Thursday, April 09, 2015


Former Prosecutor Apologizes For His Part In Wrongful Conviction of Released Death Row Inmate

Sixty-five-year-old Glenn Ford served 30 years on death row for murder but was released in March 2014 upon the State’s motion. The Caddo District Attorney asked that the man’s conviction and sentence be set-aside. The lead prosecutor who helped secure his conviction told the media "This case is another example of the arbitrariness of the death penalty. I now realize, all too painfully, that as a young 33-year-old prosecutor, I was not capable of making a decision that could have led to the killing of another human being." He called the process "state-assisted revenge."

Glenn Ford was released when the District Attorney presented new evidence about the actual gunman after an investigation in another homicide. Legal teams from the Capital Post-Conviction Project of Louisiana, law enforcement, and the District Attorney’s Office, worked together to uncover the facts. Ford was not present during commission of the crime.

Ford has always maintained he was innocent in the 1983 armed robbery and murder of Isadore Rozeman, a Shreveport, Louisiana jewelry store owner. Three men were involved but Ford was the only defendant who was tried. Ford is a black man who was convicted by an all-white jury. The case went to trial in 1984.

Attorney A.M. "Marty" Stroud III of Shreveport, Louisiana, was the prosecutor in the 1984 murder trial. To his credit, he gave the Shreveport Times an interview (below) and said his failure was "that I didn’t follow up, that I should have done more, that I had an obligation to do more, that we as prosecutors represent the state … we are there to ensure the fairness of the process."

Stroud questioned how anyone could give credit to a verdict where the lawyers, although good lawyers, had never tried a death penalty case or even a criminal case or a jury trial. He said "that in and of itself should have put a signal through my dense brain that it was wrong." Ford was indigent and the judge appointed counsel to represent him.

The former prosecutor said that the atmosphere was to "win at every cost." He said he "was caught up in that insanity" of win-loss percentages when he was in his early thirties. Stroud said "the ends justified the means and that we did not try people who were innocent and if anyone claimed they were innocent that was bogus." He said that was the wrong philosophy and both sides should make sure there is a fair trial.

Making an analogy, Stroud said "the government is responsible for patching potholes, and they’re not very good at it." He questions how the government can design a system that is "fair, impartial, and nonarbitrary." Quoting United States Supreme Court Justice Blackmun in a dissenting opinion many years ago, he told the Shreveport Times "I don’t think a human being, we humans have the capacity, to tinker with the machinery of death." On that basis, he believes the death penalty should be abolished. "Bottomline it is state-assisted revenge and that’s not justice." While he believes the realities of politics in Louisiana are such that the death penalty will not be abolished soon, he believes that it eventually will but not in his lifetime.

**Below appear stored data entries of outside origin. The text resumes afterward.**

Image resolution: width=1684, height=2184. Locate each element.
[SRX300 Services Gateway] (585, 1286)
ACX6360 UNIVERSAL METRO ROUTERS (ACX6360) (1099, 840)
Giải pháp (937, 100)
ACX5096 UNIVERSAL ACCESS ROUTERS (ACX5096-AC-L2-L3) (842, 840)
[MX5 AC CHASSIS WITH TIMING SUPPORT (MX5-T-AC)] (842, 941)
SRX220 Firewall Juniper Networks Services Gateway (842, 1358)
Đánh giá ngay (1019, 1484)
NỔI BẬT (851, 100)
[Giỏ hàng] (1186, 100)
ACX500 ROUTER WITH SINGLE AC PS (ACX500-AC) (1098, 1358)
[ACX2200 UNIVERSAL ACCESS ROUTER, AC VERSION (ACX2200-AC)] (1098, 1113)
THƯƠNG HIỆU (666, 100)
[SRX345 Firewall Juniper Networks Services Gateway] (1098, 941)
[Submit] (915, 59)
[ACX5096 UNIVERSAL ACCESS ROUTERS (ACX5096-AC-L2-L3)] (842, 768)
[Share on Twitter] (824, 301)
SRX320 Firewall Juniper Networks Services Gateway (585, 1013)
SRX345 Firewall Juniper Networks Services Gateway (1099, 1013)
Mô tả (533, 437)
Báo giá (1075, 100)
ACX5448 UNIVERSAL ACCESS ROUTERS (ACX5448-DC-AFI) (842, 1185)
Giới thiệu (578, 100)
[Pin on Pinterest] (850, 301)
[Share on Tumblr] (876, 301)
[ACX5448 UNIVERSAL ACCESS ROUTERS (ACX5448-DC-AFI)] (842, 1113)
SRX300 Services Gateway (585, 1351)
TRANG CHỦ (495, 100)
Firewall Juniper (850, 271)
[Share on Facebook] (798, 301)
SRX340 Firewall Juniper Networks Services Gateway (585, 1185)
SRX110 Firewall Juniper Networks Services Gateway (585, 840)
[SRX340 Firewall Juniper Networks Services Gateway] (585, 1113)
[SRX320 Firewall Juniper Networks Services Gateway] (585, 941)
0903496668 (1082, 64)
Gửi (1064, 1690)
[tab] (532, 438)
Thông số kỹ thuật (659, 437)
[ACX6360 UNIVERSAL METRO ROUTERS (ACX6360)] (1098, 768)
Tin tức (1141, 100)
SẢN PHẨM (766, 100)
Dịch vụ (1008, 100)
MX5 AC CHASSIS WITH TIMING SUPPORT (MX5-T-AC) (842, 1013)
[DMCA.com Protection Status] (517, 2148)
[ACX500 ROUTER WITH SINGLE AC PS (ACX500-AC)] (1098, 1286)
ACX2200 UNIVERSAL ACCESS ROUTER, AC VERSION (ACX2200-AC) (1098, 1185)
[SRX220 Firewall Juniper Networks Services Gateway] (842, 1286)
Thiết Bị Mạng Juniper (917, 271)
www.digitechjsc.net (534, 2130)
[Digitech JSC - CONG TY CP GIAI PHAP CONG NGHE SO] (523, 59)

He believes the public needs to be made aware of the realities of this situation and the lives that can be destroyed.

Ford, who is suffering from late-stage cancer, sought reimbursement under a statute that provides for compensating individuals for wrongful conviction where they have served time and meet the statutory criteria. The Attorney General fought Ford’s recovering under the statute.

Stroud said that Ford "should be completely compensated to every extent possible because of the flaws of a system that effectively destroyed his life. The audacity of the state’s effort to deny Mr. Ford any compensation for the horrors he suffered in the name of Louisiana justice is appalling." A judge recently held that Ford was not eligible for compensation because he knew about the crime but did nothing to stop it, and he tried to sell the murder weapon, and sold proceeds from the crime.

Kristen Wenstrom, of the Innocence Project in New Orleans, told the Shreveport Times "We are disappointed with the court’s decision today denying Glenn Ford compensation for the 30 years he spent on death row for a crime the state of Louisiana agrees he did not commit. In its denial, the court adopted the state’s argument opposing compensation. The ruling inflated the fact that Mr. Ford knew the people who committed the crime and insinuated that Mr. Ford was more involved in the crime than the facts in the record indicate. This is the latest in a series of great injustices that Mr. Ford has suffered over the last 30 years."

The former prosecutor who helped send Ford to death row said he was not going to write a book, or go on any speaking tours. He just wanted to set the record straight. He said what he has been through should be shared with others.